Karim nous fait visiter le village de Gulmit dans lequel nous résidons depuis deux jours. Il n’est pas grand, étagé sur la pente. Sa richesse vient de la route qui va vers la Chine et qui passe à son pied. Une agence de la National Bank of Pakistan s’est même installée au carrefour de la grand-route et du chemin qui monte au village, en face de l’épicerie bazar. La « Vieille Maison », en cours de restauration officielle, était un ancien relais de collecte des taxes du temps du Mir, avant qu’Ali Bhutto ne supprime la décentralisation pour mieux contrôler le pays.

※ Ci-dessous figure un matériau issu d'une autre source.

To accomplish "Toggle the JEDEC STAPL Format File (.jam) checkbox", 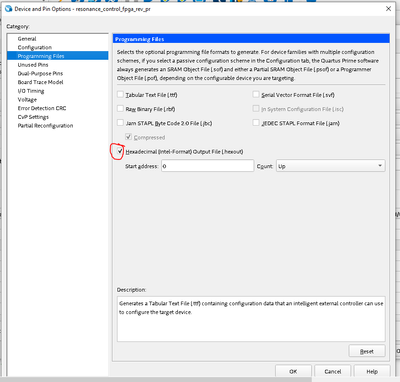I will coord(256,123).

Nous sommes dimanche et tout est fermé. Nous ne pouvons rien visiter, ni la Vieille Maison, ni l’école technique où les filles apprennent le tissage des tapis, ni l’école de garçons, ni le dispensaire, ni le lieu de prières qui est ici sans minaret (nous sommes chez les Ismaéliens).

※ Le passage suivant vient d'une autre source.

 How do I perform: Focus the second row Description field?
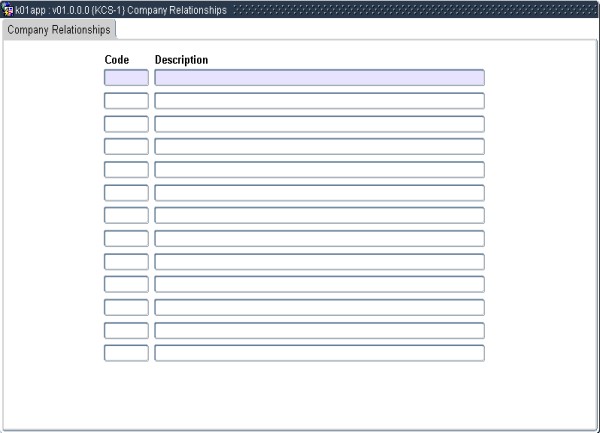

Le village est bien musulman, mais les Ismaéliens sont moins rigoristes et moins activistes que les Chiites alentour. La plupart des hommes et des garçons que nous croisons sont vêtus à l’occidentale. Certains petits sont très blonds, descendants des guerriers d’Alexandre. Ils nous suivent à quelque distance, timides et curieux. Ils réclament qu’on les prenne en photo, une fois apprivoisés. J’en saisis quelques brochettes toutes riantes.

Un peu plus loin, une vache pousse son museau noir à la fenêtre d’une ferme, comme une vieille femme curieuse. Un plantureux buisson de marie-jeanne pousse dru au bord d’un champ de maïs. Brigitte s’en exclame. Elle n’en a jamais vu d’aussi beau !… Le village est fleuri de façon naturelle, son nom ne veut-il pas dire ‘la vallée des fleurs’ ? Y poussent les gros soleils au cœur brun et aux pétales d’or rayonnant des tournesols, les faces naïves et pastel des cosmos surmontant leur dentelle de feuilles, les yeux cernés de khôl des œillets d’inde, quelques dahlias jaunes bien pommés, les balais mauves des fleurs de menthe sauvage à l’odeur poivrée. Mais qui regarde tout cela ? Les profs du groupe sont focalisés sur la seule feuille dentelée – celle qui se fume une fois séchée.

Nous revenons par le terrain de polo poussiéreux qui s’ouvre sur la rue principale, élargie à cet endroit pour porter des gradins en ciment. Les jeunes n’y jouent plus qu’au cricket ou au volley maintenant. C’est ce que nous explique Karim. Il nous dit aussi comment sa dernière sœur est morte le 7 août, à 45 km d’Islamabad. Elle était passagère d’un bus qui a glissé dans un ravin, dérapant sur une route très pluvieuse ce jour-là. Elle s’était mariée à Gulmit et elle y est enterrée. Les gens du village, à mesure qu’ils croisent Karim, le saluent et lui présentent en quelques mots leurs condoléances. Ils serrent sa main droite dans leurs deux paumes, puis se penchent pour embrasser son poignet.